Pedro Sánchez no sería el primero en provocar unos comicios electorales sin tener la imperiosa necesidad de hacerlo y luego perderlos. O las elecciones o, más probablemente en su caso, la posibilidad de gobernar después de conocer los resultados electorales del próximo 10 de noviembre.

Por mucho que Albert Rivera haya arruinado al menos una parte de sus opciones con su última insensatez, tan precipitada como ineficaz, tan opuesta a sus propias teorías -pero, ¿no eran una banda que se repartía un botín?- y tan sonrojante para sus partidarios, la indiscutible -y también bochornosa, para muchos-, incompatibilidad entre los partidos de la izquierda hace pensar en un crecimiento de la abstención, por el lado de la izquierda, de formidables dimensiones.

Pablo Iglesias, con sus demandas desorbitadas y su cansino espectáculo mediático, lastrado tal vez por creerse más grande y esencial de lo que es, previsiblemente también sufrirá en estos comicios. Suya es parte de la culpa de que España continúe en desgobierno; suya es la responsabilidad, o la corresponsabilidad al menos, de que la izquierda no solo no se entienda, sino de que sus representantes, teóricos aliados, se golpeen donde más duele, en la línea de la confianza, cada vez que tienen la oportunidad de hacerlo.

Los votantes del PSOE y de Unidas Podemos se encuentran mucho más cerca entre sí de lo que lo están los líderes de ambas formaciones, y eso indigna a buena parte del electorado susceptible de apostar por cualquiera de estas dos opciones. Muchos ciudadanos tradicionalmente defensores de las ideas de la izquierda, hastiados, probablemente no acudan a esta nueva cita del 10-N.

A Pablo Casado se le abre así una oportunidad única. Rivera, sin rumbo fijo, con una flexibilidad que supera cualquier atisbo de coherencia, ha perdido mucho fuelle. Estuvo a punto de gobernar antes de que cayera Mariano Rajoy y ahora, gracias sobre todo a sus sorprendentes e imaginativos bandazos, se encuentra a un paso no demasiado grande de la irrelevancia política.

El presidente del PP, por su parte, ha cometido pocos errores en los últimos tiempos. A veces las más extraordinarias victorias llegan -que se lo pregunten a Rajoy- por no arriesgar, o al menos por no equivocarse demasiado.

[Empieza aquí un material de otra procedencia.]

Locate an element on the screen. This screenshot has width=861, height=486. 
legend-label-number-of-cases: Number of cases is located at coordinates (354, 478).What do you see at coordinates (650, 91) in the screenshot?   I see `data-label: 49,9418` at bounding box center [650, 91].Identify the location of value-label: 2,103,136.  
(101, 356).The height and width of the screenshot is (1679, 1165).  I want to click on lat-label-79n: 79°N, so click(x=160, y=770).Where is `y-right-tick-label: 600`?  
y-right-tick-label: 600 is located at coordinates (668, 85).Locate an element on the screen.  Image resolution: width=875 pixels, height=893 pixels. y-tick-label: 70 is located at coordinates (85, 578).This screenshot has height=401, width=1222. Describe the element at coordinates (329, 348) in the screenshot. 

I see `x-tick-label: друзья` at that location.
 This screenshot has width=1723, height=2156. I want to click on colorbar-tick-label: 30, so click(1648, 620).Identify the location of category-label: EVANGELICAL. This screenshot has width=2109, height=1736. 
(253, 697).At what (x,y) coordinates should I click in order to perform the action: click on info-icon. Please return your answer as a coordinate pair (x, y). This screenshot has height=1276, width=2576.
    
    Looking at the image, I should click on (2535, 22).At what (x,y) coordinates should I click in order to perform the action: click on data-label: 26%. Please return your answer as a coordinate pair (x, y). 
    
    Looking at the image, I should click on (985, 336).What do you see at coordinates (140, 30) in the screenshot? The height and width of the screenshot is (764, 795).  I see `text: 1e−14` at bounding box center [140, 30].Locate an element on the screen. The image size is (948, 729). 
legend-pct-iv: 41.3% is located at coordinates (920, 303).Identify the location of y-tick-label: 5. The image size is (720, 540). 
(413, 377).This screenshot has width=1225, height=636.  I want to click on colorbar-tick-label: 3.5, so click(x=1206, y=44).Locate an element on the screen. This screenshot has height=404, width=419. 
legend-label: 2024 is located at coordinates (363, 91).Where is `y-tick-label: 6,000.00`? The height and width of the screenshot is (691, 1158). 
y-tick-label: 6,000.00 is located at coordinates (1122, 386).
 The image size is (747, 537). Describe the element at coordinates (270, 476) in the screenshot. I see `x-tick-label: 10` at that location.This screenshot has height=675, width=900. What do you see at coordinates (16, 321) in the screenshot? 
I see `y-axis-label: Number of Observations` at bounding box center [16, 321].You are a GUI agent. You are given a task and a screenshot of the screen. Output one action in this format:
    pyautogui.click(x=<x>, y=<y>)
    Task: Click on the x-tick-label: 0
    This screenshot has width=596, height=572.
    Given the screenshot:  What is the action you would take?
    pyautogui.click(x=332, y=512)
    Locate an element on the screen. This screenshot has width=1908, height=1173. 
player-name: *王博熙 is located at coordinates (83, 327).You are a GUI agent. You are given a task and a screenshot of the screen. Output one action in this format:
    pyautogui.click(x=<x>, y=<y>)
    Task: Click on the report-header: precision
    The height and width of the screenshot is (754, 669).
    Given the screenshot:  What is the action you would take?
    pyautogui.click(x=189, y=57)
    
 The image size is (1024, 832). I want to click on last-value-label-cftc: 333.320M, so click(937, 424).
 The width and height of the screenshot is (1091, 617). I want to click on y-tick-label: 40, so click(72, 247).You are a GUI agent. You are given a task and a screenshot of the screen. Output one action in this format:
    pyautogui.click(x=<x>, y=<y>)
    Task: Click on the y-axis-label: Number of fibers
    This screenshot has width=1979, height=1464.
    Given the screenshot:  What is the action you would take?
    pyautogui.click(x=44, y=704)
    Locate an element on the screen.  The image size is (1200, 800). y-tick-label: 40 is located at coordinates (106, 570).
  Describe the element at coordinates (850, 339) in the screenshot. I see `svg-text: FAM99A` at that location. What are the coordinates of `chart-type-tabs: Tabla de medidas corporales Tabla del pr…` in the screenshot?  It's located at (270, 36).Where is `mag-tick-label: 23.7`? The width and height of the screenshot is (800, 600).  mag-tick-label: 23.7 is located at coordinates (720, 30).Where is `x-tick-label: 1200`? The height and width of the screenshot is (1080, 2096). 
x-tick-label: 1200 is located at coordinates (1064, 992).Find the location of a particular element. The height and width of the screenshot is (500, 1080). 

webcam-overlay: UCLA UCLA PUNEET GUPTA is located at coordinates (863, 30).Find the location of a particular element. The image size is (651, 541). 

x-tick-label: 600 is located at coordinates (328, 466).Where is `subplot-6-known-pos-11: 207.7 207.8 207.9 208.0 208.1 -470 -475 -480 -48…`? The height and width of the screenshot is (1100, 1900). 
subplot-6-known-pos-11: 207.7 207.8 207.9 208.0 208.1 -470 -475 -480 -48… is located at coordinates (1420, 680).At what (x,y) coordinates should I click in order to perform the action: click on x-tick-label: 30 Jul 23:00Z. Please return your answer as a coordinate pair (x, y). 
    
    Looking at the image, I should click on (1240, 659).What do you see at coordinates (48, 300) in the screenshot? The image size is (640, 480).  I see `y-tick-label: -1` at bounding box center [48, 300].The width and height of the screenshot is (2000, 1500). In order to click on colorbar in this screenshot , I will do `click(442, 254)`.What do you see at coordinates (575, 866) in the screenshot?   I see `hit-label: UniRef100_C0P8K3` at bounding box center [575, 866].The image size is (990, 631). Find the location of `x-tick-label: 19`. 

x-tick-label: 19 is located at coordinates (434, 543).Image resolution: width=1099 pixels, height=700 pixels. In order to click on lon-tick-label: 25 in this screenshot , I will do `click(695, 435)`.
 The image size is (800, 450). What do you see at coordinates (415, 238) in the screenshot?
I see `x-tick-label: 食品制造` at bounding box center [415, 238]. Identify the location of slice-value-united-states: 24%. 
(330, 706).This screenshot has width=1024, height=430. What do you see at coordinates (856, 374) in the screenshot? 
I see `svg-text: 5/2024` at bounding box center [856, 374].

No cabe duda de que la volatilidad de Ciudadanos puede beneficiar notablemente a los populares en la convocatoria de noviembre.

“No lo hemos conseguido”, dijo Meritxell Batet, la presidenta del Congreso. No, no lo han conseguido. La XIII Legislatura apenas ha tenido cuatro meses de vida. Ahora, en medio del cansancio y de la frustración de numerosos ciudadanos, todos los partidos deberán someterse a un nuevo examen. Igual suspenden todos, sacudidos por una desmovilización tremenda.

Los grandes líderes de los partidos mayoritarios pueden sumar esta cita electoral a su listado de fracasos. La ciudadanía ya votó a finales de abril; que de su decisión no se haya podido configurar un Gobierno parece un despropósito que en absoluto sirve para contribuir a que se renueve la imagen de los políticos, y mucho menos motiva para seguir votándolos.

Estas elecciones pueden, de algún modo, marcar el camino de regreso al pasado. Los nuevos partidos parecen sucumbir ante la fortaleza de los viejos, que aparecen como cada vez más claros receptores del voto útil en el que todo el mundo piensa para dar por terminado, de una vez, este larguísimo año en el que no tuvimos Gobierno.